I’ve read several accounts of the Crusades but all from the perspective of the Christian west so it was fascinating to read this version from the Islamic side. The first thing you discover is that the invaders were not taking on established states, but rather what was mainly individually controlled cities and towns which were sometimes in loose alliances but more often were warring amongst themselves making them relatively easy prey for the more organised crusader forces. Certainly for the first hundred years or so of the crusader conflicts whenever an Islamic ruler died there would invariably not be a clear successor so internecine warfare would break out making the city and its surrounding territory ripe for conquest by not only the crusaders but also the neighbouring city states that were, in theory at least, on the same side. What the Islamic forces lacked was a leader that most of them would follow and this was why the crusaders found the invasion of the holy lands relatively easy in the beginning and with a couple of short lived exceptions this would be the case until the rise of the Kurdish officer Salah al-Din Yusef known in the west as Saladin, who had gone to Egypt with his father in 1173 as a young man despite having no appetite for warfare and ended up the effective ruler of Egyptian lands but still nominally under the control of Nur al-Din from Syria who had sent the army in the first place. The complex interrelationships between the various states and warlords with the added mix of a fanatical sect founded in the 1070’s by Hasan Ibn al-Sabbah who became known as the Assassins. Although these killers would operate independently they were often paid by various rivals, or even other family members to remove people in the way of their own rise to power. How these original assassins operated is described in the book.
Although the preparation was always conducted in the utmost secrecy, the execution had to take place in public, indeed before the largest possible crowd. That was why the preferred site was a mosque, the favourite day Friday, generally at noon. For Hasan, murder was not merely a way of disposing of an enemy, but was intended primarily as a twofold lesson for the public: first the punishment of the victim, and second, the heroic sacrifice of the executioner, who was called fida’I or ‘suicide commando’ because he was almost always cut down on the spot.

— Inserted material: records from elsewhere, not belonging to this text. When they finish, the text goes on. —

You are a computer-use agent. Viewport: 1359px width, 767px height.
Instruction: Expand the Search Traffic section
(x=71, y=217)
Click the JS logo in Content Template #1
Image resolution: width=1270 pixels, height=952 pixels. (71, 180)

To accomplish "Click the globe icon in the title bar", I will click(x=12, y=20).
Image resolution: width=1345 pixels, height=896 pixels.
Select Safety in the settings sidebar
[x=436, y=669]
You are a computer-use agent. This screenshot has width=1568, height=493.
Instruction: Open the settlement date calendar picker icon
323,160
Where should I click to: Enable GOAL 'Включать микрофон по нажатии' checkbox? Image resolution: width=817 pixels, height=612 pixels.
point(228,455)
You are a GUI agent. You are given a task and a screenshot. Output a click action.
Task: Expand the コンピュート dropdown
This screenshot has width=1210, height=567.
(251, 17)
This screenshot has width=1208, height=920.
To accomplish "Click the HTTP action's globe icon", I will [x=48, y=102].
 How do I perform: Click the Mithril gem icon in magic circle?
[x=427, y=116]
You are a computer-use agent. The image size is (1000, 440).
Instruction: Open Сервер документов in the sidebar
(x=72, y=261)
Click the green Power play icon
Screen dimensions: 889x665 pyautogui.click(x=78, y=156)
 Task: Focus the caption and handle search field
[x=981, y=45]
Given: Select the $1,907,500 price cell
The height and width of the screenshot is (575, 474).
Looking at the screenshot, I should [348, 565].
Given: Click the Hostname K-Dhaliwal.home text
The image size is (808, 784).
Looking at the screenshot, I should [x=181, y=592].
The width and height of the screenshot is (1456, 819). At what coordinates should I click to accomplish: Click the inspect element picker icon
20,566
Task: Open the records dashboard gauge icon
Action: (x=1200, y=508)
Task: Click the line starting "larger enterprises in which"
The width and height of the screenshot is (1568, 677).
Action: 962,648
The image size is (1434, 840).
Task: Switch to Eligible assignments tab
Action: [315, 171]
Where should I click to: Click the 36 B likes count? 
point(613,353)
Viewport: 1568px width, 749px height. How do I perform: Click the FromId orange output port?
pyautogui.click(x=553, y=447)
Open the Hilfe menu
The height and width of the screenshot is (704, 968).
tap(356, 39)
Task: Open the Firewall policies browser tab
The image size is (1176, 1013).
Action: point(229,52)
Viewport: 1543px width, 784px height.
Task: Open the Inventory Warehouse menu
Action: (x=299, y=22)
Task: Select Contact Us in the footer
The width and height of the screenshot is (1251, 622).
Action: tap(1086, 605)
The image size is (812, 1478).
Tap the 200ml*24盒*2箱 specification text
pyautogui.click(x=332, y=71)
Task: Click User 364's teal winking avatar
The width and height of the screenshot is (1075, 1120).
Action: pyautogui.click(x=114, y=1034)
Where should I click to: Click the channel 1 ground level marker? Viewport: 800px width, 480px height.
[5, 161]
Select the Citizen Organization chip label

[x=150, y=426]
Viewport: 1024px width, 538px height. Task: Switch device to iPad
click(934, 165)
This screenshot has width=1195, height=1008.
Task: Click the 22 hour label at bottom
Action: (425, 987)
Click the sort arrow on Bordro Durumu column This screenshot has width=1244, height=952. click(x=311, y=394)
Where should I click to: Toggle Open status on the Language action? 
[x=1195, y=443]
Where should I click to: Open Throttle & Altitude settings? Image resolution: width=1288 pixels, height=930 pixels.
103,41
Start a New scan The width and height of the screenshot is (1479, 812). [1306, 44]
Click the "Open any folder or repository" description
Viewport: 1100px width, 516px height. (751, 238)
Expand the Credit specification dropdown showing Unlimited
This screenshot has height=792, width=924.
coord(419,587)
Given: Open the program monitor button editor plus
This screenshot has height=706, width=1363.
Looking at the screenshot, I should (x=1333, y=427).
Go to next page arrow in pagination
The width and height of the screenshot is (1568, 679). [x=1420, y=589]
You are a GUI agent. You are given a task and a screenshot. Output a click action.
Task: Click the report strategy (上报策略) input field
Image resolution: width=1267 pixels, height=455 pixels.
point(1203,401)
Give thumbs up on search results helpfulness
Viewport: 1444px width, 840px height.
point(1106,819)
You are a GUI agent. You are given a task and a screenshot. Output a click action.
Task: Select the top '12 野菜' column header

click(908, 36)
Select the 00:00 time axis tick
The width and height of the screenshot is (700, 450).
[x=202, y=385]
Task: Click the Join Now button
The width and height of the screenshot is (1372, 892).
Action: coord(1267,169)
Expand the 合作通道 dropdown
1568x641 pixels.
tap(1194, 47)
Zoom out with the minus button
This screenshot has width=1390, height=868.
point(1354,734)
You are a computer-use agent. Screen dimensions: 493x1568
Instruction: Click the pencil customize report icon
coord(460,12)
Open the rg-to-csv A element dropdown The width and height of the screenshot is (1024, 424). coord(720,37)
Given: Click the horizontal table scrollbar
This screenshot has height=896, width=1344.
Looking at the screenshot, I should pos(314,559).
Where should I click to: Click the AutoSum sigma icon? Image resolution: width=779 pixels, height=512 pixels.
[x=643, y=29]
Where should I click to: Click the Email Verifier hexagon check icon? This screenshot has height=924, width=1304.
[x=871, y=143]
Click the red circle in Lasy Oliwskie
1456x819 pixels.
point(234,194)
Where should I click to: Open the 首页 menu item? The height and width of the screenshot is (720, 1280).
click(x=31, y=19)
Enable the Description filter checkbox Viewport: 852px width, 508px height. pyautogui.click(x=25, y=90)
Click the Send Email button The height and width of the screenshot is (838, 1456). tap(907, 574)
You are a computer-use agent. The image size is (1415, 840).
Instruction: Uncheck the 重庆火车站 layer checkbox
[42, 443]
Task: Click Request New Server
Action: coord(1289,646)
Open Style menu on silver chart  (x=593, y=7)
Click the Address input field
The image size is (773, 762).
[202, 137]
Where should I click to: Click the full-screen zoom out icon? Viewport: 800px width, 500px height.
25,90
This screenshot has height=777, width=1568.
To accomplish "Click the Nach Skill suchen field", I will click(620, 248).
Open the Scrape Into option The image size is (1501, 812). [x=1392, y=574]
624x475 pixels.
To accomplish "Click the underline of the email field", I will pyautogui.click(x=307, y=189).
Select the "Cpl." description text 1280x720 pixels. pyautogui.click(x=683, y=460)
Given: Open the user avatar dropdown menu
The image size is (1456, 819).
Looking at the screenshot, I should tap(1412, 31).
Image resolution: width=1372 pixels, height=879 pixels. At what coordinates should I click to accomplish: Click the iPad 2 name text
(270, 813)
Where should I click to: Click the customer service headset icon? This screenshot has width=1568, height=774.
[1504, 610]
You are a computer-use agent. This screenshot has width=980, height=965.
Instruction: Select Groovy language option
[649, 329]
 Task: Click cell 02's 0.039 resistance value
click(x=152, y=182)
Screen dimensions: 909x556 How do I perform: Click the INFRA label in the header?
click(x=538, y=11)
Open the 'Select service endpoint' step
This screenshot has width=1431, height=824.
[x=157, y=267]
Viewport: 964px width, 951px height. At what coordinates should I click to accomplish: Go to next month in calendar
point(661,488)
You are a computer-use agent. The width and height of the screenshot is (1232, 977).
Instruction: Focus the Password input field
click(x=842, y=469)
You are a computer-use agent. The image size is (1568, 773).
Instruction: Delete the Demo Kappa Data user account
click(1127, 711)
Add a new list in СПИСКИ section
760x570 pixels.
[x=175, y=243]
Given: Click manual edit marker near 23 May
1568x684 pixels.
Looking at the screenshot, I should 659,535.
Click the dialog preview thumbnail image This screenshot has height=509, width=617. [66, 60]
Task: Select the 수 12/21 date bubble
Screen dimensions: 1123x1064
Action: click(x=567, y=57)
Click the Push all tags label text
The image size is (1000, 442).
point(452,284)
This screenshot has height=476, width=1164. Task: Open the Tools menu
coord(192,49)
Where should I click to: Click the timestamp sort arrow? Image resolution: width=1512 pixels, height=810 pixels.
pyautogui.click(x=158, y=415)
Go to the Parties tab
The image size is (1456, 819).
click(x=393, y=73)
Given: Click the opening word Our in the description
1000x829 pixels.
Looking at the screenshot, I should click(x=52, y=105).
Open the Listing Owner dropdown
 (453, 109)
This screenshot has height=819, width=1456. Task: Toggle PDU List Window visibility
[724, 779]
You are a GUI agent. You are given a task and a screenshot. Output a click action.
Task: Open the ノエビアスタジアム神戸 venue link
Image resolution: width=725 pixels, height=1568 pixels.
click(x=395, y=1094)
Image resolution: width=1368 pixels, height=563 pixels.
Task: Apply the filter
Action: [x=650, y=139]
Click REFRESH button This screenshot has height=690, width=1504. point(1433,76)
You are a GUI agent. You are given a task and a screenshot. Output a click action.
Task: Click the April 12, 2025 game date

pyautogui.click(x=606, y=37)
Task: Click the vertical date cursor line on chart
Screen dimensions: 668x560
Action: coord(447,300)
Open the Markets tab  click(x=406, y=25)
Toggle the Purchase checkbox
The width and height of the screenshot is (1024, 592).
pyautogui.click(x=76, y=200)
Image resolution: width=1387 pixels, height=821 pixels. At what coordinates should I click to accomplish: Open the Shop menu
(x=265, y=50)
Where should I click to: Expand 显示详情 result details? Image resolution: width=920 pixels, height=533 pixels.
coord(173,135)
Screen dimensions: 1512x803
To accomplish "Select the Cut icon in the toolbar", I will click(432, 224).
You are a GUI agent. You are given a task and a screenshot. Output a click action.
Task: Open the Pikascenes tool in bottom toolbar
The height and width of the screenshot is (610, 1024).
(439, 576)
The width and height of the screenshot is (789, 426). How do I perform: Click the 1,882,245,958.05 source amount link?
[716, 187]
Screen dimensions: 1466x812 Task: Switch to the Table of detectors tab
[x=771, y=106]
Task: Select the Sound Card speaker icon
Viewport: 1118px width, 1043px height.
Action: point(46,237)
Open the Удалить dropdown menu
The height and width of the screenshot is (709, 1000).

This constant warfare amongst the various states and cities lasted long into the Crusade period and the various parties rarely agreed on alliances to take on the invaders and when they did, at least initially had nothing that would allow them to ambush knights in armour as they had no equivalent defences so hadn’t developed weapons to defeat them. But the book is not all negative regarding the Islamic resistance there were leaders who could push back the Crusaders, at least temporarily, before Saladin and he had a bad habit, at least in a war leader, of being too merciful to those he defeated often simply sending them away, along with their armaments, leaving them free to attack again at a later date or surrendering territory in the hope of achieving a more lasting peace
The book is fascinating, especially if you have read any of the various western accounts of the period, I will be reading The Chronicle of the Crusades by Geoffrey of Villehardouin and Jean de Joinville at some point next year, the book is already on my shelves, and this will round off the overview of the Crusades I started with T.E Lawrence’s book on Crusader castles which I read at the start of this year. It’s a period of history I remember reading a lot about whilst at school both as set texts and independent study and this book has certainly given me a lot to think about with its alternative viewpoint.